Updated June 1, 2022
We have come a long way in the last year since marking the important milestone of the first COVID-19 vaccines being available in the United States. But even as we acknowledge this moment – and the innovation that got us to where we are – we continue to face the risk of new variants, more questions and uncertainty, and renewed calls for vaccinations and boosters as the best way to keep us healthy and to put the pandemic behind us.
The Partnership to Fight Infectious Disease (PFID) has sought to serve as a resource for credible information on the COVID-19 vaccines, and as such, we want to highlight the latest information out of the Centers for Disease Control and Prevention (CDC) and the U.S. Food and Drug Administration (FDA) regarding COVID-19 boosters.
Currently, CDC recommends that everyone age 5 and older should receive a COVID-19 booster as outlined in this chart.
As new information continues to become available, we want to share this helpful site from the CDC about who, when and where you should get your booster.

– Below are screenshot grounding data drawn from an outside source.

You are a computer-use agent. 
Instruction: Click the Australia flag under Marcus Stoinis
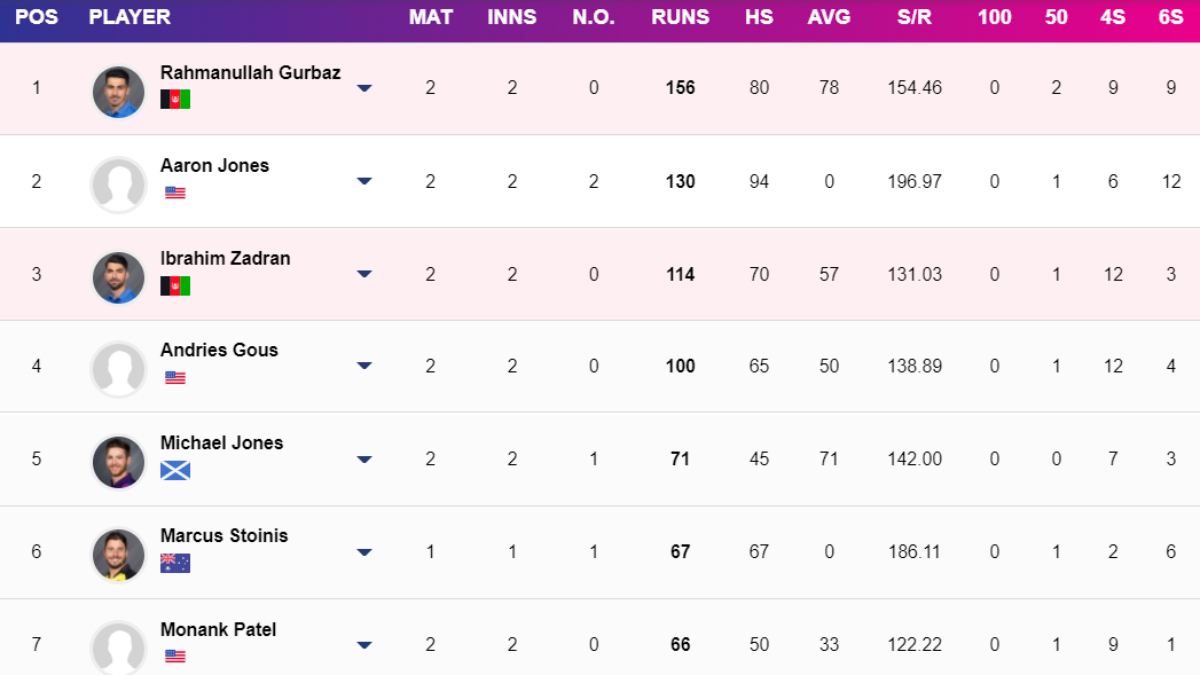(x=175, y=563)
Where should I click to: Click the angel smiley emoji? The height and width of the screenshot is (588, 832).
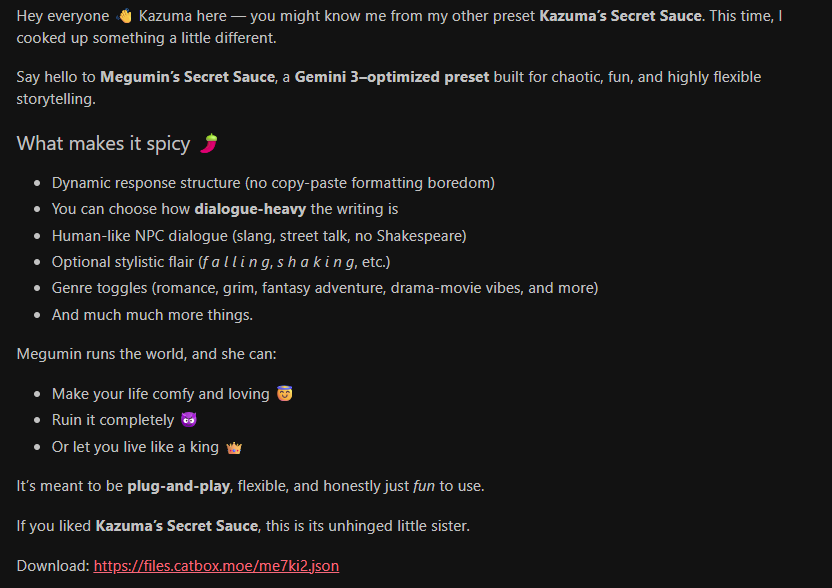pyautogui.click(x=285, y=394)
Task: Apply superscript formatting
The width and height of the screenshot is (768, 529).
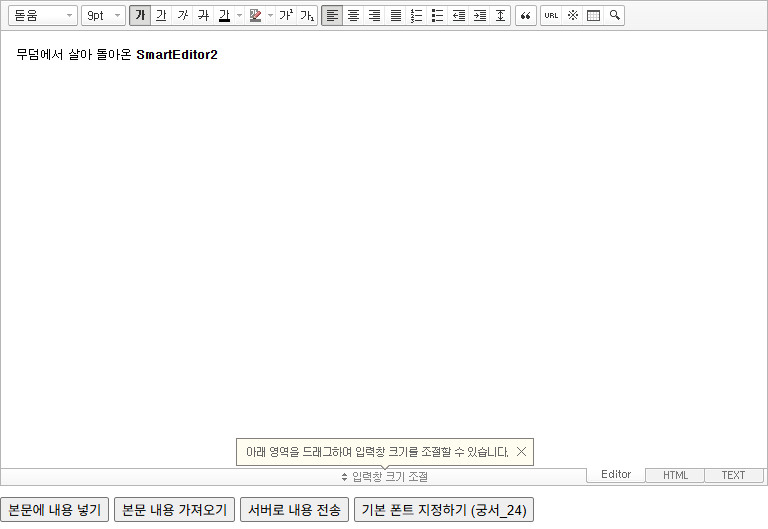Action: (x=286, y=16)
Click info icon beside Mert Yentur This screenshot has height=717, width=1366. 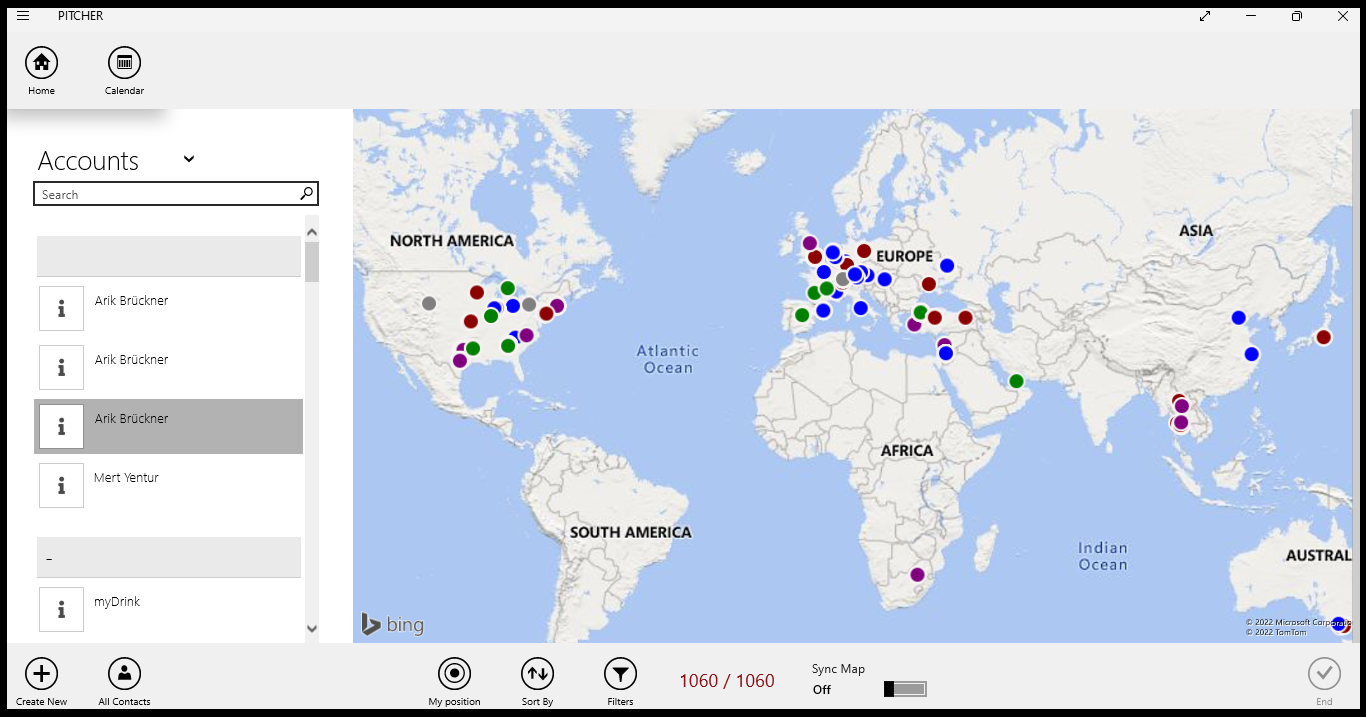point(62,486)
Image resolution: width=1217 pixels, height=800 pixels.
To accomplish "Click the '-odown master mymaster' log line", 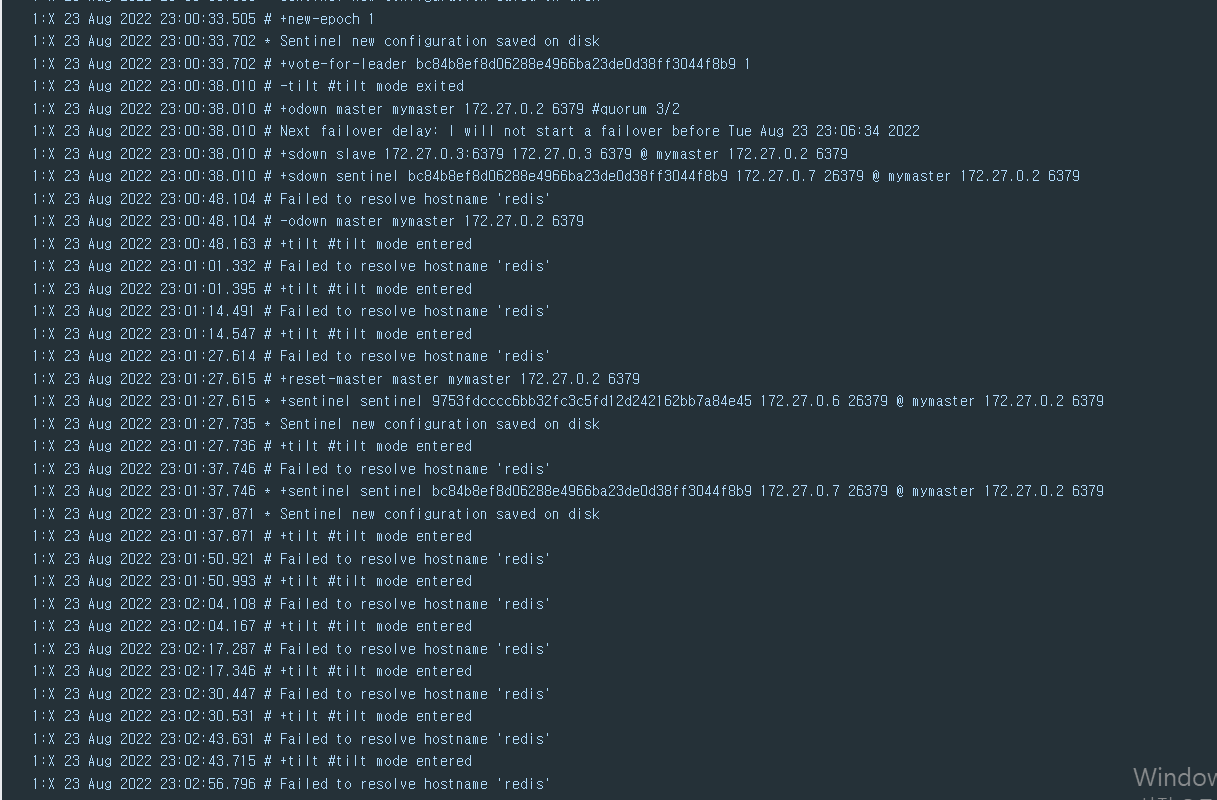I will click(x=431, y=221).
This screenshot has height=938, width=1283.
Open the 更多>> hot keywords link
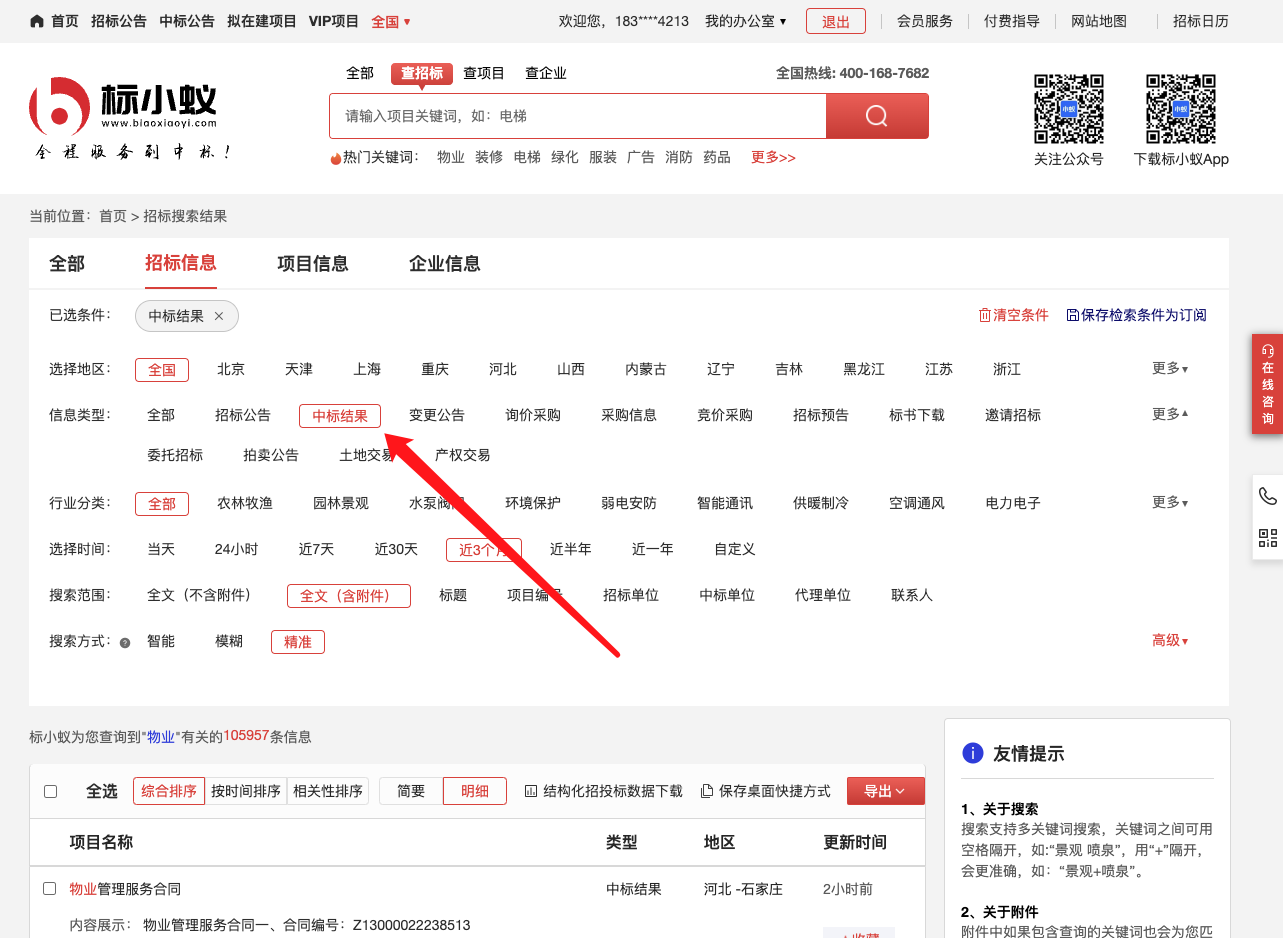[x=773, y=158]
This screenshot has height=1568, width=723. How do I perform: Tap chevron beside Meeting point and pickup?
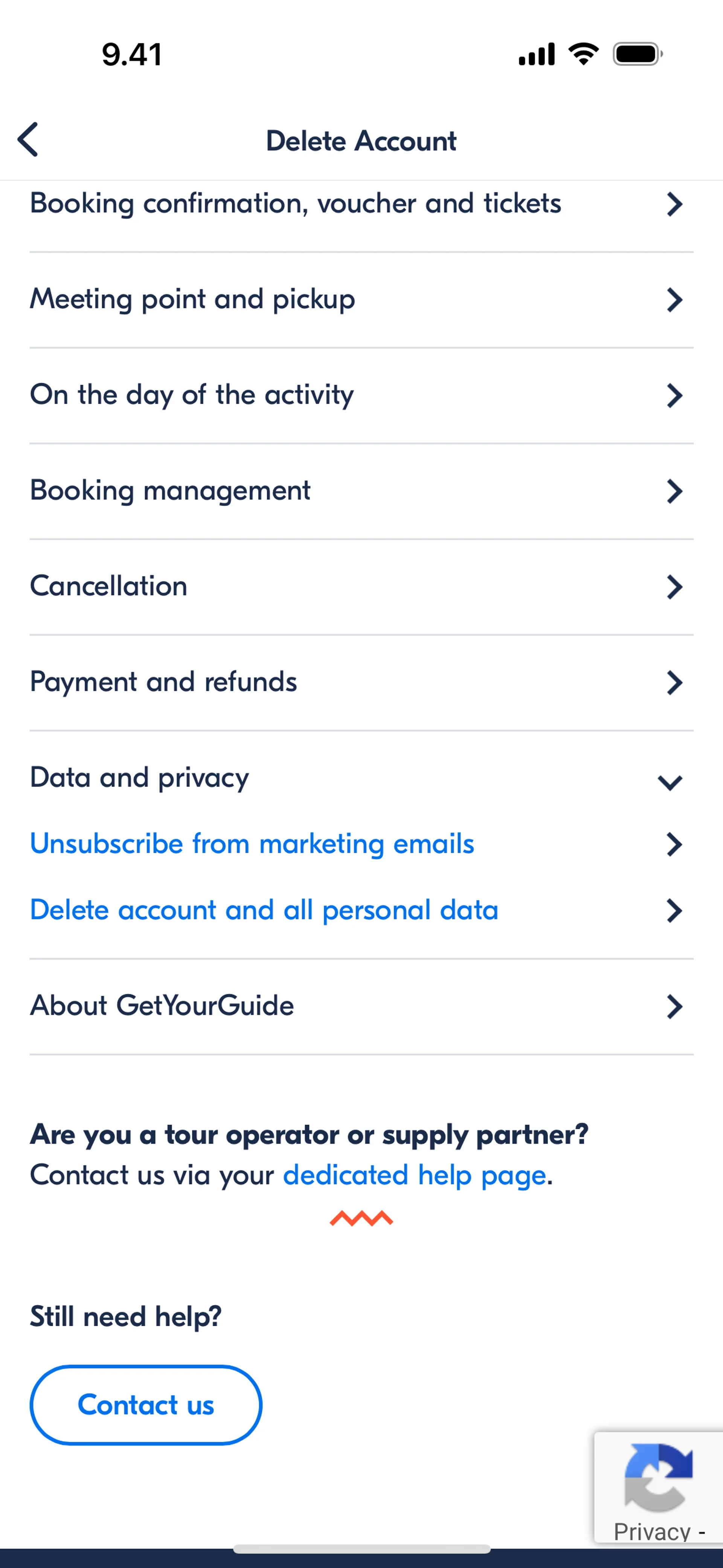click(674, 300)
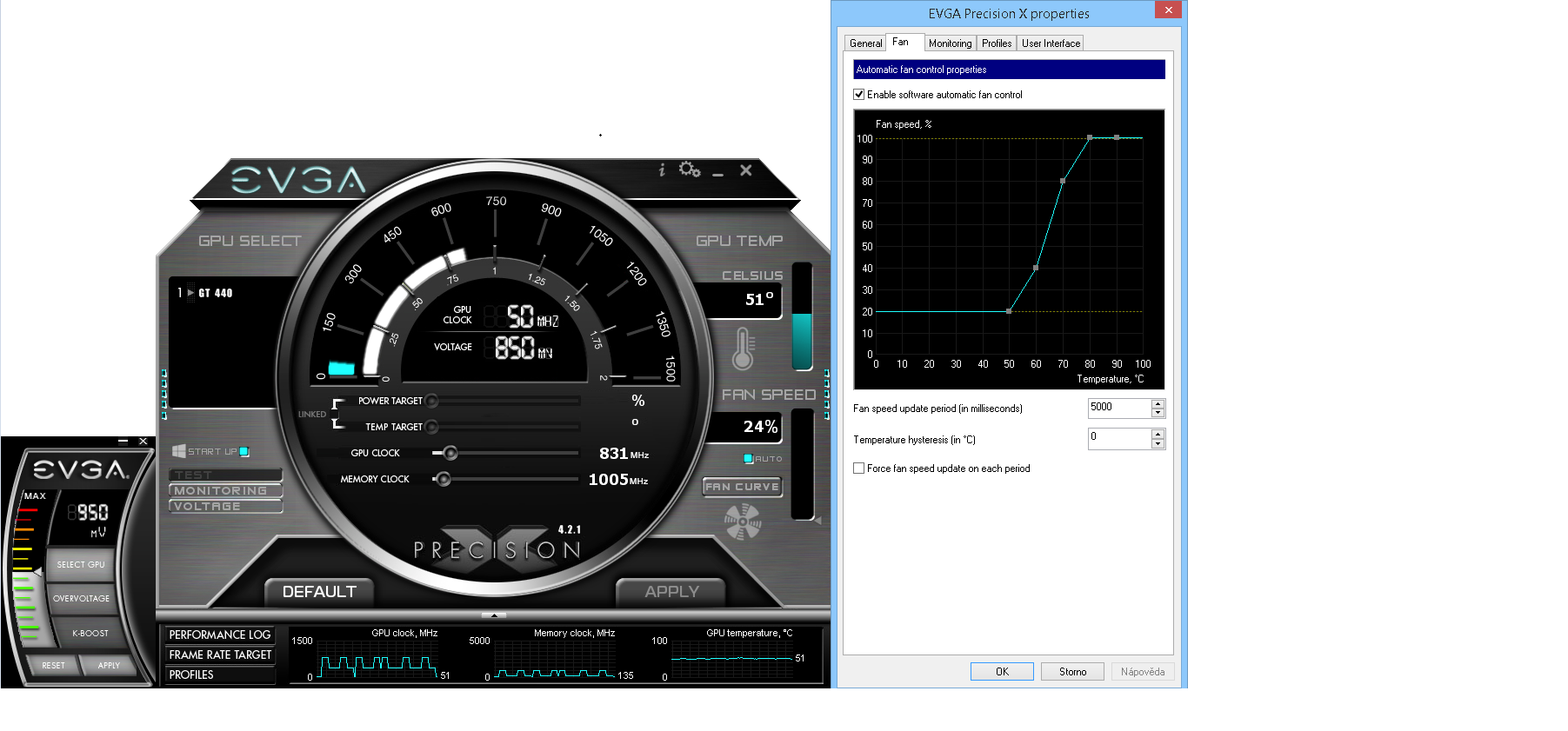Toggle the Linked bracket for power and temp targets
The height and width of the screenshot is (731, 1568).
point(336,415)
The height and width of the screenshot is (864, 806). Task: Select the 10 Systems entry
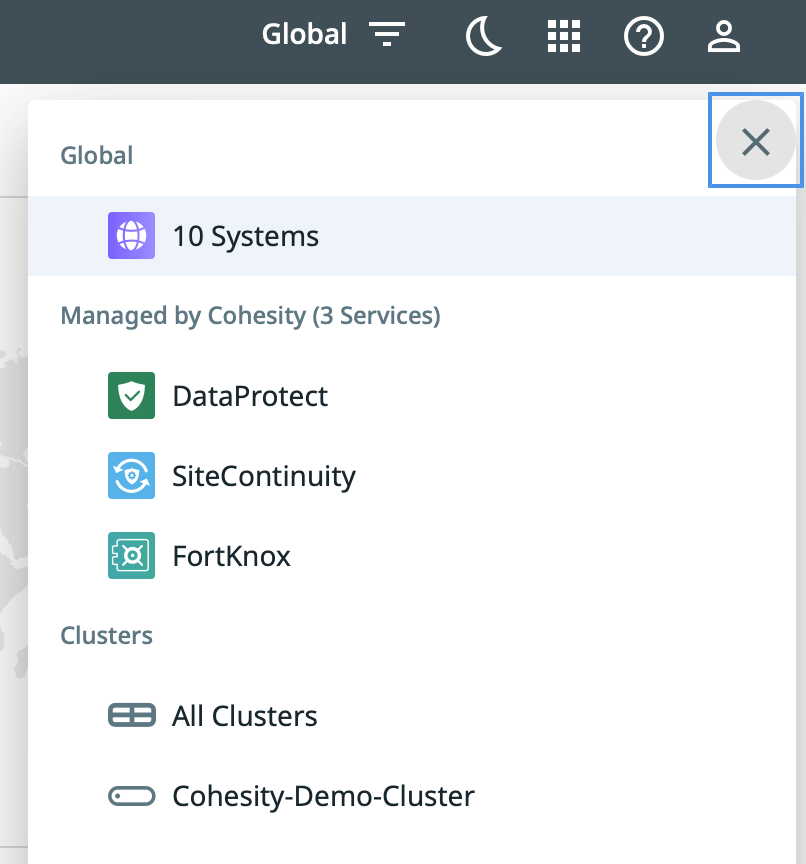click(x=246, y=236)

It’s important to note that, if you are 18 years or older, you may choose which COVID-19 vaccine to receive as a booster. According to the CDC, people may prefer the original vaccine they received while others may prefer to get a different vaccine as their booster. Mixing and matching doses for booster shots is allowed by the CDC but, as always, consult a physician with any personal questions.
The fight against COVID-19 isn’t over. With new variants emerging, the time is now to learn more about booster options and to speak with a healthcare provider about getting a booster vaccine.
Vaccines remain the single best way to protect yourself and your loved ones from this virus, and the boosters are part of that process.